YOUR TASK:
Print the lines from the one containing "Click the row label СОЭ (ESR)" through the one containing "tap(59, 158)", including both of those lines, exactly as they appear.

AVAILABLE DATA:
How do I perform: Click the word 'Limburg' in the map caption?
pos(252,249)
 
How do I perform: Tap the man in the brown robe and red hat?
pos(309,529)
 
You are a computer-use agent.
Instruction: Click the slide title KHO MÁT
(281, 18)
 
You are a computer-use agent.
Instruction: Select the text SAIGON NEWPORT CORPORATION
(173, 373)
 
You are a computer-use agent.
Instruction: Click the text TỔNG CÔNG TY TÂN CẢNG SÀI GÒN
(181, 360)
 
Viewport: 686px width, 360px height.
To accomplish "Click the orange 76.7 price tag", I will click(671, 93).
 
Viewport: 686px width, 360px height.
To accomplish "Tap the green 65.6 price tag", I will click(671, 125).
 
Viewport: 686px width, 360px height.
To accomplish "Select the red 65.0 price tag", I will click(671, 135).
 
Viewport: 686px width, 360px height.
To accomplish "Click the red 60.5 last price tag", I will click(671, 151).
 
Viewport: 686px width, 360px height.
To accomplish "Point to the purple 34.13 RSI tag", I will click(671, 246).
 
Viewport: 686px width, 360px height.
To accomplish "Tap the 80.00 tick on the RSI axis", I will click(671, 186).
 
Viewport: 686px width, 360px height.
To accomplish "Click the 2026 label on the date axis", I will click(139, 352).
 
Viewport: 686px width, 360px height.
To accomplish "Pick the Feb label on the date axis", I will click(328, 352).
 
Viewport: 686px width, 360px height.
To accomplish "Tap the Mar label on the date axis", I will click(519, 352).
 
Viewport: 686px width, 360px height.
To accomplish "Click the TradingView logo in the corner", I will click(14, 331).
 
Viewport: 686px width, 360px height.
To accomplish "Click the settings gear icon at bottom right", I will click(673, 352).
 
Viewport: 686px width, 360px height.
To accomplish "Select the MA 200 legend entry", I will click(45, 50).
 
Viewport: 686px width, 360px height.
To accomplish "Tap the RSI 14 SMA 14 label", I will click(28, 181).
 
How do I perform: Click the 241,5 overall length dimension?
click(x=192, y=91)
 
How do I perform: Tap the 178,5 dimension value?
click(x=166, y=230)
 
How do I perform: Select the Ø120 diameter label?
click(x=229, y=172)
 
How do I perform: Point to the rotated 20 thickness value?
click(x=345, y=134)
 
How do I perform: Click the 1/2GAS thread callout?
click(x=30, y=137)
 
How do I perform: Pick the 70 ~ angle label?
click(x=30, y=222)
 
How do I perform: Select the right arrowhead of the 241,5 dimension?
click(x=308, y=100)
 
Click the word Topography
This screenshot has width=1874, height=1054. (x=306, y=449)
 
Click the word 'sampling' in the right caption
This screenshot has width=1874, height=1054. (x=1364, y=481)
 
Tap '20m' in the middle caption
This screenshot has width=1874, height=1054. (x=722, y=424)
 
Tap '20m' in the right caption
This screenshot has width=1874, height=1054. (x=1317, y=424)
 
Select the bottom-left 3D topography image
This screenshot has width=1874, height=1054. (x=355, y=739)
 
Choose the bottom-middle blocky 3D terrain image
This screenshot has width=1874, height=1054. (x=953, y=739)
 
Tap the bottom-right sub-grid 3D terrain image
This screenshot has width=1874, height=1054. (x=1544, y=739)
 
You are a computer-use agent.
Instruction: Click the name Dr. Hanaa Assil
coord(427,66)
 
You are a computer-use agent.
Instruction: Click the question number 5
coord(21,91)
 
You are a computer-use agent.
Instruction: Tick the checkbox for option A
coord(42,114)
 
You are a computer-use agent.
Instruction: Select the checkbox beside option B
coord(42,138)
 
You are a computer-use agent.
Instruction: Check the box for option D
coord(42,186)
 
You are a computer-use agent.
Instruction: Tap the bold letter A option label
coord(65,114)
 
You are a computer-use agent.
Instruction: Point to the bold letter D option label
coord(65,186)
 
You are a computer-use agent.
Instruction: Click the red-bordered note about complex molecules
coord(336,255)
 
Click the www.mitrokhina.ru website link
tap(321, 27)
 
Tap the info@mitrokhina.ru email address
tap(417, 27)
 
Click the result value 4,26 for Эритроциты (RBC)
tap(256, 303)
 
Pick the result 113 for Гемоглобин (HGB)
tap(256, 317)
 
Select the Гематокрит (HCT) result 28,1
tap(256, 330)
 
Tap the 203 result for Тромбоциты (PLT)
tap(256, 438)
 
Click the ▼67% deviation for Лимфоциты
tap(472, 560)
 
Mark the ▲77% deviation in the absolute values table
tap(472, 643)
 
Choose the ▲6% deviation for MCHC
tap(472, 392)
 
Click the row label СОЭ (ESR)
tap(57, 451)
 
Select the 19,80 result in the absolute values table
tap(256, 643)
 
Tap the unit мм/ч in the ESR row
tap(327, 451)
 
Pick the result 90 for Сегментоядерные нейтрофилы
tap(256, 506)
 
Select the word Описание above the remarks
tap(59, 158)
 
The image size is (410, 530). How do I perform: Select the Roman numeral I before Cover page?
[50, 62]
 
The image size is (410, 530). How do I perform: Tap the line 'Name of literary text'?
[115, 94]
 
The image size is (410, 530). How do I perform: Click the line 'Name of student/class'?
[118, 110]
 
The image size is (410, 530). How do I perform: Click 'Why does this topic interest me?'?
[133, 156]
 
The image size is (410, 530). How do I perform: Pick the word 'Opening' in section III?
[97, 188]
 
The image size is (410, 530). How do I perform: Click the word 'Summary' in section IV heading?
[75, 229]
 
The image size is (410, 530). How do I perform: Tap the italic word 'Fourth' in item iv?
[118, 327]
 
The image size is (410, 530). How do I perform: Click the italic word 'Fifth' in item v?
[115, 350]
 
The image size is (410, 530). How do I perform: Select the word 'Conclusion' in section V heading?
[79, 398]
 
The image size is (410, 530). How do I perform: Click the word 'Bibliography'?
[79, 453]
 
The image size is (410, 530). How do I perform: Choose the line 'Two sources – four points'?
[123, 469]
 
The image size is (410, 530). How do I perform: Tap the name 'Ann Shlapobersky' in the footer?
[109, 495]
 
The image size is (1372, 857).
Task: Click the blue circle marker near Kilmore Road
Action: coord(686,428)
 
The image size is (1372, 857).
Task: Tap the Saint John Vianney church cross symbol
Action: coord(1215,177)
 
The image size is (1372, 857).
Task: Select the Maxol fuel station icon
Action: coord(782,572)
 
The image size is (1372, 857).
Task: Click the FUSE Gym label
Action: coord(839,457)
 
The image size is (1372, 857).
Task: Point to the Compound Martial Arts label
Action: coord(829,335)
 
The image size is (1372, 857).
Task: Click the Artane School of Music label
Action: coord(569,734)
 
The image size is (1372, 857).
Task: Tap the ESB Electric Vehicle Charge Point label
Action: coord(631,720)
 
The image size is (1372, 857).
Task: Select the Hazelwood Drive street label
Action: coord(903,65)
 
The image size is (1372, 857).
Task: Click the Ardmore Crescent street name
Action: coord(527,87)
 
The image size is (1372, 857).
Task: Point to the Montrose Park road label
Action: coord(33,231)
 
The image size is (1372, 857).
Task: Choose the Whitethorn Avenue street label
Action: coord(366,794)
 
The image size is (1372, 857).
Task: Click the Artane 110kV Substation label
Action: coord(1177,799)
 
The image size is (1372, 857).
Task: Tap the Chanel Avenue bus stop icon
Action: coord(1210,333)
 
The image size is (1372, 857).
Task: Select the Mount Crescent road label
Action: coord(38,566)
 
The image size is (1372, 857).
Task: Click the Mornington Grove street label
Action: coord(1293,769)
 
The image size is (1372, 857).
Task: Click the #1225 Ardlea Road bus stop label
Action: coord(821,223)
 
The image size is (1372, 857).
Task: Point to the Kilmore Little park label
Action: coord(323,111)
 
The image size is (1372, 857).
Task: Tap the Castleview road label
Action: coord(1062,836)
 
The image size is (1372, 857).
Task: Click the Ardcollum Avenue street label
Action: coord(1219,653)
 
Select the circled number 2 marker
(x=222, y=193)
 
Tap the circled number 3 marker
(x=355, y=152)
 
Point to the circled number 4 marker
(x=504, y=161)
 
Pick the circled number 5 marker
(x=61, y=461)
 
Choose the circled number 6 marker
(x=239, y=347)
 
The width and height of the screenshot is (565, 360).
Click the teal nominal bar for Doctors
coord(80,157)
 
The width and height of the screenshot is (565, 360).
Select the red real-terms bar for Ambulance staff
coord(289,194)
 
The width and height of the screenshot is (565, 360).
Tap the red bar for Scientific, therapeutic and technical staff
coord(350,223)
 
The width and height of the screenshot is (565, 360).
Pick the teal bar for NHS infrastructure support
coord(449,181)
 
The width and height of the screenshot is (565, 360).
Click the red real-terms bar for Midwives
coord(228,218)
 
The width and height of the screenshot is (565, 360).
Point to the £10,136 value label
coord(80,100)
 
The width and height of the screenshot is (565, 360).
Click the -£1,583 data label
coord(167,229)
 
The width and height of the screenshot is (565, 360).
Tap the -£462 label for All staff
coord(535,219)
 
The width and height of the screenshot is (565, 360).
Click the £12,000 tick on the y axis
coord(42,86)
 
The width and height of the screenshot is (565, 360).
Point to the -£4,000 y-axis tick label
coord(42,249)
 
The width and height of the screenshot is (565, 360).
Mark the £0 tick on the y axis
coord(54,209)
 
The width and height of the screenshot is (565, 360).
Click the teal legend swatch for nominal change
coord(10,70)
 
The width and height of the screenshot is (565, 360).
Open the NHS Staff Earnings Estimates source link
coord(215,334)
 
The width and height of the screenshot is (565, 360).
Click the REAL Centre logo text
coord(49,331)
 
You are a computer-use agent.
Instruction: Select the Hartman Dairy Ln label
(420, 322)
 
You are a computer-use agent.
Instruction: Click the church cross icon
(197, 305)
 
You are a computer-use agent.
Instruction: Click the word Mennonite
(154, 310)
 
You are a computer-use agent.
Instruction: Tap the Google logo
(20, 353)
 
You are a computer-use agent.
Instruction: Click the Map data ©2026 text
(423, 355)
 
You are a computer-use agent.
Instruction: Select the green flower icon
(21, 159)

ANSWER TO THE EXERCISE:
Click the row label СОЭ (ESR)
tap(57, 451)
 
Select the 19,80 result in the absolute values table
tap(256, 643)
 
Tap the unit мм/ч in the ESR row
tap(327, 451)
 
Pick the result 90 for Сегментоядерные нейтрофилы
tap(256, 506)
 
Select the word Описание above the remarks
tap(59, 158)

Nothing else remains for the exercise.